For years, investors overlooked tight margins in favor of impressive sales growth. After all, Amazon always made clear that it operated under the “spend now, reap rewards later” business model. Still, the atmosphere changed last year. Investors grew impatient as losses mounted. In October, Amazon shares plunged 8% in a single day after reporting a net loss of $437 million on $20.6 billion in sales for the third quarter.
Amazon took note and surprised investors in the following quarter. For the three months ended December 31, 2014, Amazon reported a net gain of $214 million, or $0.45 per share. In contrast, Wall Street only expected earnings of $0.17 per share. Furthermore, operating income for the quarter came in at $591 million, up from $510 million in the same period a year earlier. Despite the improvement, you may not want to call it a comeback just yet.
For the full year, Amazon reported a net loss of $241 million, compared to a net gain of $274 million in 2013. Operating income totaled $178 million in 2014, down sharply from $745 million in 2013. While it takes more than one quarter of impressive results to make a trend, Amazon’s future is certainly worth watching.
Amazon is involved in everything from household goods to cloud computing. The company’s shipping methods alone are worthy of recognition. Customers are able to complete entire shopping lists online in a timely manner. For $99 per year, Amazon Prime members enjoy free two-day shipping on millions of items, along with unlimited movies and TV shows with Prime Instant Video and unlimited music with Prime Music. Prime Pantry is even making it cheaper for consumers to receive household goods such as soap, toilet paper, and even snacks.
“When we raised the price of Prime membership last year, we were confident that customers would continue to find it the best bargain in the history of shopping. The data is in and customers agree — on a base of tens of millions, worldwide paid membership grew 53% last year — 50% in the U.S. and even a bit faster outside the U.S.,” said Jeff Bezos, founder and CEO of Amazon.com, in a press release. “Prime is a one-of-a-kind, all-you-can-eat, physical-digital hybrid — in 2014 alone we paid billions of dollars for Prime shipping and invested $1.3 billion in Prime Instant Video. We’ll continue to work hard for our Prime members.”
These figures show that Amazon is still pleasing customers. Amazon also recently announced Prime Now, a new service offering paid one-hour and free two-hour delivery on tens of thousands of daily essentials via a new mobile app. The service is currently available in Manhattan and will expand to other cities this year. Furthermore, Amazon has plans to eventually offer delivery in under 30 minutes using small unmanned aerial vehicles, known as Prime Air.
However, innovation is not always successful or cheap. Amazon is currently experiencing headwinds from the Federal Aviation Administration (FAA). The agency recently said that commercial drones would need to stay within “unaided vision” and must not fly over people. The rules are supposed to be flexible, but as it currently stands, Amazon can’t even test its drones outside. Meanwhile, Amazon took a $170 million charge last year on its Fire Phone, which failed to make a dent in the smartphone market.

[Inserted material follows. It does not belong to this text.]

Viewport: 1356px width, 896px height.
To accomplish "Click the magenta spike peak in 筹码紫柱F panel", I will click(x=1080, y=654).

The good times came to a screeching halt last year. Amazon shares dropped 22% in 2014, their worst performance since 2008. On the positive, shares continued to find support near $285 and surged significantly higher after the latest earnings release. In fact, shares are now well above the 50-day and 200-day moving averages, a feat not accomplished since late 2013.
Perhaps one of the more interesting developments from the past earnings conference call was a discussion surrounding expenses. Amazon mentioned not once but twice that it’s focusing on reducing costs. “The teams are putting even more energy and attention on driving what we would call fixed expense and variable expense productivity as well as other efficiency projects,” said Amazon CFO Tom Szkutak. He repeated the same statement later in the call almost word for word. A reduction in expenses could provide another boost to Amazon’s bottom line.
Although we don’t know if the rebound in shares will last or if the next big breakthrough in e-commerce will come from Amazon, we do know that the company has a proven track record of pleasing customers. Year after year, Amazon is ranked as one of the most valuable brands in the world, without the caveat of a comeback. That doesn’t appear to be changing anytime soon. Bezos has always been willing to sacrifice the profits of tomorrow for more sales today. Investors thinking about ordering shares will need to figure out how long they are willing to wait for Amazon to deliver profits on a consistent basis.